Sunday, November 4, 2012

Nothing casual about it


I loved The Casual Vacancy. What a decimation of British smalltown culture, with their petty concerns, their sad sex lives and their young and aimless. Rowling says it all 'authentically', never mind whose point of view she is working from. I don't know many writers who can delve into the workings of an obese old man, an Indian expat and a teenager with equal ease. She even has a turn of phrase, although her writing style isn't extraordinary or descriptive: It is to-the-point and tells you everything you want to know. I was interested enough to read it right through, this story about Pagford and its high and low citizens. It was like sitting in the cold kitchen of one of its older residents as she dictated the town's history to a biographer.

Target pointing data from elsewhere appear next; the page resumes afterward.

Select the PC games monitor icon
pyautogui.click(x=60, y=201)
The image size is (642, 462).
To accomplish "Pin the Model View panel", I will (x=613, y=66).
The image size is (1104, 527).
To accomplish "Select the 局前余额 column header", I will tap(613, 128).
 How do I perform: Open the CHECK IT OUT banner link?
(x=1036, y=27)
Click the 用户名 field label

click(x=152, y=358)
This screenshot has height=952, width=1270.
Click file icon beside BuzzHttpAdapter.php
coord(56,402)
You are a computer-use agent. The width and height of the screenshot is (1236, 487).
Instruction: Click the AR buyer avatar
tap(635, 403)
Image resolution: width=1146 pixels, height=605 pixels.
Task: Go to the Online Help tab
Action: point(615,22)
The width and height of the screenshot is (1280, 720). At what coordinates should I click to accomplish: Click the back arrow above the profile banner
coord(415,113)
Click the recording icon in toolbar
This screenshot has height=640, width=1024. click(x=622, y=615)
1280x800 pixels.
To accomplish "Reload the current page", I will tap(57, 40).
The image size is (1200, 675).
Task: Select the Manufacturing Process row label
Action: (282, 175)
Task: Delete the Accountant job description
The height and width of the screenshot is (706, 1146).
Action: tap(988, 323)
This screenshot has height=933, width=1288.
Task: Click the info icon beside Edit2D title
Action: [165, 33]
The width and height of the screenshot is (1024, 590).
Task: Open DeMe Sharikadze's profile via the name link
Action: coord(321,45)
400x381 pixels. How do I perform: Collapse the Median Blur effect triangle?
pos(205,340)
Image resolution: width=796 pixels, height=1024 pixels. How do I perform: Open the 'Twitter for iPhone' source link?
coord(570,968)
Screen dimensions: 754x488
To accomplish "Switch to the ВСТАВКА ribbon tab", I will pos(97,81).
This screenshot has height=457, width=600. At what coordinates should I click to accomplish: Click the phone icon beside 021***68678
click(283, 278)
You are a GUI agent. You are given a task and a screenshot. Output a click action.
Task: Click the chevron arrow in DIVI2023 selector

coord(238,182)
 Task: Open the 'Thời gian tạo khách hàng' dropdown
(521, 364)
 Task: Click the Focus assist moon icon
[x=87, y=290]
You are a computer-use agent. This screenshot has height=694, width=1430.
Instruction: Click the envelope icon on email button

The high school students are strikingly captured in all their angst, their obsessiveness, their feelings of alienation, things each one of us has lived through and never forgotten. Their parents are blind to their character, too embroiled as they are in trying to figure out their own lives.
The focal point is the death of a respected man and the vacancy that then needs to be filled in the local council. Enter the contendors, anonymous viper posts on the Net and a gathering free-for-all.
There is no sentimentality in the stories being told here. A young girl will die, and although she is both slut and saint, there is no redemption for her. Her world is depicted in gruesome detail, and you almost welcome her death for her sake. A boy will lose his sense of self with a single act of cowardice, when all the while you've admired his insouciant defiance. A married couple who hate each other will discover there is still love to be found amongst the ruins of over-familiarity and routine gropings in the dark. There are abusive fathers, and you can almost smell the terror of their households, rampant adultery in both mind and body, and the unravelling of established matrons in the most pathetic ways.
Rowling manages to make them all so real that you can see the movie coming. I admire this woman, especially for flipping the bird at critics carping about non-essentials when readers are simply enjoying the tale she tells.